Extracted rows:
start

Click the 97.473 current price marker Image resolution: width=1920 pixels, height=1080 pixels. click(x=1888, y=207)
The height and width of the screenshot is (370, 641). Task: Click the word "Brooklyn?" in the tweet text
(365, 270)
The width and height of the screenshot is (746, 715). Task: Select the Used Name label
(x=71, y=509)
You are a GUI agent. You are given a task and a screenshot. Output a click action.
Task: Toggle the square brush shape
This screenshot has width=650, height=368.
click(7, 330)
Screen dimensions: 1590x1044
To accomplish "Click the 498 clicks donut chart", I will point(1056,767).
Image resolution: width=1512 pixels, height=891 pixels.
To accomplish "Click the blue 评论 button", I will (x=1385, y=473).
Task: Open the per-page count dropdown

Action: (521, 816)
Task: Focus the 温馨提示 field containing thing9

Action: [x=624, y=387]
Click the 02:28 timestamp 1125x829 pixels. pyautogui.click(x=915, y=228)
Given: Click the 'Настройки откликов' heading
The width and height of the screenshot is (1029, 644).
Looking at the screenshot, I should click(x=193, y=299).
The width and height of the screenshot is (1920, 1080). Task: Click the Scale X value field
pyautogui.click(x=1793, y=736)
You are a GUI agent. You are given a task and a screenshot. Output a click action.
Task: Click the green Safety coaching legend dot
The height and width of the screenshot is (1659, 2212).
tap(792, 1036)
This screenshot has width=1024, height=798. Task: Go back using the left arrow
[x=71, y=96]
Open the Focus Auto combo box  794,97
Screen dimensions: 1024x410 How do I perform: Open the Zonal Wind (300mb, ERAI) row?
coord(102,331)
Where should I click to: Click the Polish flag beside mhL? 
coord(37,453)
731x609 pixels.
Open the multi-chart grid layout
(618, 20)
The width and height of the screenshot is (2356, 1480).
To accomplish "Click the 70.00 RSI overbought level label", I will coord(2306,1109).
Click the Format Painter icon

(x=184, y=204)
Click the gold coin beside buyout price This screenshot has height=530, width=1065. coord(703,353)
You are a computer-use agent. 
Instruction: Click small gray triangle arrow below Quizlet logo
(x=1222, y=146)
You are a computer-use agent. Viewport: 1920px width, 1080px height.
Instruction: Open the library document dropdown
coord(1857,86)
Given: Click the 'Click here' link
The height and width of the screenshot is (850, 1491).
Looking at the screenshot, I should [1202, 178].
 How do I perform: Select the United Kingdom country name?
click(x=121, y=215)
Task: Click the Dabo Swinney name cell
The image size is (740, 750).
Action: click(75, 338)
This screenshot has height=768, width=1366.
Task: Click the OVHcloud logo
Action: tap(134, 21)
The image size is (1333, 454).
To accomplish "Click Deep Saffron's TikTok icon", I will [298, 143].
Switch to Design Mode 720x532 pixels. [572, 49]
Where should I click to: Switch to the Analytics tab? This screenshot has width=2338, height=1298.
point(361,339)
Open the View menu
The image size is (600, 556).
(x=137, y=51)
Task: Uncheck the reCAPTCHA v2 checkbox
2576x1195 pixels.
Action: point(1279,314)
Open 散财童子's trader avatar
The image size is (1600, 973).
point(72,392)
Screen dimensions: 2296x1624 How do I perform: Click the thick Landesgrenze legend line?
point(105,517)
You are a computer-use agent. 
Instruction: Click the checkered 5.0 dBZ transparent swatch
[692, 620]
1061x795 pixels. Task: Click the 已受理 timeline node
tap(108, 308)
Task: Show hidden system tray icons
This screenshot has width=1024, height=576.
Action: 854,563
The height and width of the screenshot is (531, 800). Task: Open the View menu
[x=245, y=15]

end

**PROBLEM REQUIREMENTS**
Lay out the rows from the line with "Open 散财童子's trader avatar" up to and including the line with "tap(108, 308)" as a two-column CSV with the columns "instruction" and "target". Put each row's text and its answer in a single quoted field each, with line breaks replaced by spaces.

**TASK SOLUTION**
instruction,target
"Open 散财童子's trader avatar The image size is (1600, 973).","point(72,392)"
"Screen dimensions: 2296x1624 How do I perform: Click the thick Landesgrenze legend line?","point(105,517)"
"You are a computer-use agent. Instruction: Click the checkered 5.0 dBZ transparent swatch","[692, 620]"
"1061x795 pixels. Task: Click the 已受理 timeline node","tap(108, 308)"